## What the task requires
Could you print the material below, character for character, from the line containing "Toggle the outline view icon in status bar" to the line containing "pyautogui.click(x=863, y=35)", including both of those lines?
#####
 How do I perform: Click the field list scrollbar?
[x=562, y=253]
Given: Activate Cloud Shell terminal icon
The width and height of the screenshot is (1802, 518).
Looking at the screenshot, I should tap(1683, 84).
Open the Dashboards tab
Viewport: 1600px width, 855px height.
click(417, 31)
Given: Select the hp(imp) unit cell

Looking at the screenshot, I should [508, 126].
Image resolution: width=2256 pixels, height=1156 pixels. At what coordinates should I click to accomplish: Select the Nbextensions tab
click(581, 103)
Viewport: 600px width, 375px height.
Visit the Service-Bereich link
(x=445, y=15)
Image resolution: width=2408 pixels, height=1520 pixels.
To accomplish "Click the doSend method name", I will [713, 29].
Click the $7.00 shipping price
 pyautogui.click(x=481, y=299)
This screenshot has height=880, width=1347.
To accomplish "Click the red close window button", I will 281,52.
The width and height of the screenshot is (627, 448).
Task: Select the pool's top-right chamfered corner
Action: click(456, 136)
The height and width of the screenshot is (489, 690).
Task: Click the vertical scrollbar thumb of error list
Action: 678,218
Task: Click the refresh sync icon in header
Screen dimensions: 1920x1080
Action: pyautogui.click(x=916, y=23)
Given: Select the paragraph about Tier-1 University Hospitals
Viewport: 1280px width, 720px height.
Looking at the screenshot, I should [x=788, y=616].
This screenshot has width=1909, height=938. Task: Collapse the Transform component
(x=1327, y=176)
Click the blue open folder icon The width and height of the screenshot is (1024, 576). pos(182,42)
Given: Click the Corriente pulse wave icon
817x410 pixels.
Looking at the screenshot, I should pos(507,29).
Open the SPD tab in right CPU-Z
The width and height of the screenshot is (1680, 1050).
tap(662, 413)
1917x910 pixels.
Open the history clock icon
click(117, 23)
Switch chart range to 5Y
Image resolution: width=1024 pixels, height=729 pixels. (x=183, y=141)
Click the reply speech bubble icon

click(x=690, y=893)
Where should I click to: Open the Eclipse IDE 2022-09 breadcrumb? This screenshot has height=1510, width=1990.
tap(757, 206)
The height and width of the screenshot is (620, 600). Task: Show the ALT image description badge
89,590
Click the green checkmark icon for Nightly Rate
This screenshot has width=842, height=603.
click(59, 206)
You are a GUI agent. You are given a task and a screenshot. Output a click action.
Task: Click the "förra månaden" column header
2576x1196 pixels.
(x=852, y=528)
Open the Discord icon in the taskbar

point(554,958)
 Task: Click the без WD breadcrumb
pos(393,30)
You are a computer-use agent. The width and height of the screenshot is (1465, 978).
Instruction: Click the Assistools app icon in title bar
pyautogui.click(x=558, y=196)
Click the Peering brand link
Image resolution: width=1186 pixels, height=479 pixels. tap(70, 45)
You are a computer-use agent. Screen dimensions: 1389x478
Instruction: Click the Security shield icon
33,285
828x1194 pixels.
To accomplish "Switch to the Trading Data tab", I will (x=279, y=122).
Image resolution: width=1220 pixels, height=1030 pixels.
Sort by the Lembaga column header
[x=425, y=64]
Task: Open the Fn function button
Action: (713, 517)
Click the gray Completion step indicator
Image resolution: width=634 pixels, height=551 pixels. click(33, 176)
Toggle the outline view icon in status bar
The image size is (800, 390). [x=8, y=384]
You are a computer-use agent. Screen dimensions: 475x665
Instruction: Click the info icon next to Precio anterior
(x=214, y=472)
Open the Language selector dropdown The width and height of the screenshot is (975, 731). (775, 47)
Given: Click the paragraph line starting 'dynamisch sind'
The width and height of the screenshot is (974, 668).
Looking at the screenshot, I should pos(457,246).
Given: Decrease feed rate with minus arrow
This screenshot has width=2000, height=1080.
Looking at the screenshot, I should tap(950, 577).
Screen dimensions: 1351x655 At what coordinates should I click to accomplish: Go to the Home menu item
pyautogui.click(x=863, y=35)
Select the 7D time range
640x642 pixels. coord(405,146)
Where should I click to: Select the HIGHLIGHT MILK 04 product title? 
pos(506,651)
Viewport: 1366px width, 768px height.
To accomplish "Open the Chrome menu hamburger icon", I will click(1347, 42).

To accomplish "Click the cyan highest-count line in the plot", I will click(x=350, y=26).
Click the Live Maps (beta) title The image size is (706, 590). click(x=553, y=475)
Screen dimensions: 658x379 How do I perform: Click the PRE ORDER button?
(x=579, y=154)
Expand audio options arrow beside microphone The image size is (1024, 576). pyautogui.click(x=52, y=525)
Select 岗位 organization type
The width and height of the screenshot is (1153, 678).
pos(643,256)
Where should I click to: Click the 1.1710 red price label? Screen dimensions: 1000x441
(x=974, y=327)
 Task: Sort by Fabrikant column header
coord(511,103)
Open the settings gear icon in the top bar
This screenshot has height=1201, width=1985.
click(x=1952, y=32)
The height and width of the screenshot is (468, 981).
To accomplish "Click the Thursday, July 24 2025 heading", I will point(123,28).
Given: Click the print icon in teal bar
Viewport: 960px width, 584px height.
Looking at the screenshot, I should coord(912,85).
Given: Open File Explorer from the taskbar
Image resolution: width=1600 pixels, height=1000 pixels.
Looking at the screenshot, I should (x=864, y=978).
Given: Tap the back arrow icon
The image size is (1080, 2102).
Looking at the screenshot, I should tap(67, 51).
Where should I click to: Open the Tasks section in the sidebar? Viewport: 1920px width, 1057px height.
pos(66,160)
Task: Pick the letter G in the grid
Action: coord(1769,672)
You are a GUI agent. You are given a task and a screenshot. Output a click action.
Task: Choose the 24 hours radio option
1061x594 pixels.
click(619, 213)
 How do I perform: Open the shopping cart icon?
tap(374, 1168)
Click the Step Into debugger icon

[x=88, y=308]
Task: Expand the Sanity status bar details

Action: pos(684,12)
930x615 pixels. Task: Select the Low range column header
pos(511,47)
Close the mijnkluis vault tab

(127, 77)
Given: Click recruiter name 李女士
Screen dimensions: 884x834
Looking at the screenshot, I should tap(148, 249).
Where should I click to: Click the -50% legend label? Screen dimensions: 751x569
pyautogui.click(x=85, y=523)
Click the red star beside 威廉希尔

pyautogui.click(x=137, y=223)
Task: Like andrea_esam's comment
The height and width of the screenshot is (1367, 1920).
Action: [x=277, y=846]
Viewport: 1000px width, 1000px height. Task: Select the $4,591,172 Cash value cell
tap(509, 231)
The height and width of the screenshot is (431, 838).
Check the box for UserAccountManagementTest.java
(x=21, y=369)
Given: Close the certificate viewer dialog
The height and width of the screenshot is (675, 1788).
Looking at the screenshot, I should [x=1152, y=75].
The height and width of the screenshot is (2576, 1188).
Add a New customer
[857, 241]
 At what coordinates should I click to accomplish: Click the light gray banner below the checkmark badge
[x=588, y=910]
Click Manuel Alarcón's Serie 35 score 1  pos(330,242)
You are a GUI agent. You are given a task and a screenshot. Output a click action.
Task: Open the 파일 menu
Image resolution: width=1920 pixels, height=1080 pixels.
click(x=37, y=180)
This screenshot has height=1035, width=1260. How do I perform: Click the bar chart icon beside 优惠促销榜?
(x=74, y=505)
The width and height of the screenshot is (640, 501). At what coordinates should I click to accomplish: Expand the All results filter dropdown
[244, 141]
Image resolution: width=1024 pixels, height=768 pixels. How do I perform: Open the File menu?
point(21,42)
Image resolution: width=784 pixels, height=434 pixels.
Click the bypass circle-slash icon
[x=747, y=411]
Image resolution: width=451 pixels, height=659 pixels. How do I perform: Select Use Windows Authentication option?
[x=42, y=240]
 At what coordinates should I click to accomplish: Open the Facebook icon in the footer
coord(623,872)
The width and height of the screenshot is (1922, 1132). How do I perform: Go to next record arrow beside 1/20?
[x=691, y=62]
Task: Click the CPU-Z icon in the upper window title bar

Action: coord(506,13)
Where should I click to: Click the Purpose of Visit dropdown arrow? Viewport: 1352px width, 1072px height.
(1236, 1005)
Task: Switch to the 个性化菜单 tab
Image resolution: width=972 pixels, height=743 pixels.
#####
## Written response
Toggle the outline view icon in status bar
The image size is (800, 390). [x=8, y=384]
You are a computer-use agent. Screen dimensions: 475x665
Instruction: Click the info icon next to Precio anterior
(x=214, y=472)
Open the Language selector dropdown The width and height of the screenshot is (975, 731). (775, 47)
Given: Click the paragraph line starting 'dynamisch sind'
The width and height of the screenshot is (974, 668).
Looking at the screenshot, I should pos(457,246).
Given: Decrease feed rate with minus arrow
This screenshot has width=2000, height=1080.
Looking at the screenshot, I should tap(950, 577).
Screen dimensions: 1351x655 At what coordinates should I click to accomplish: Go to the Home menu item
pyautogui.click(x=863, y=35)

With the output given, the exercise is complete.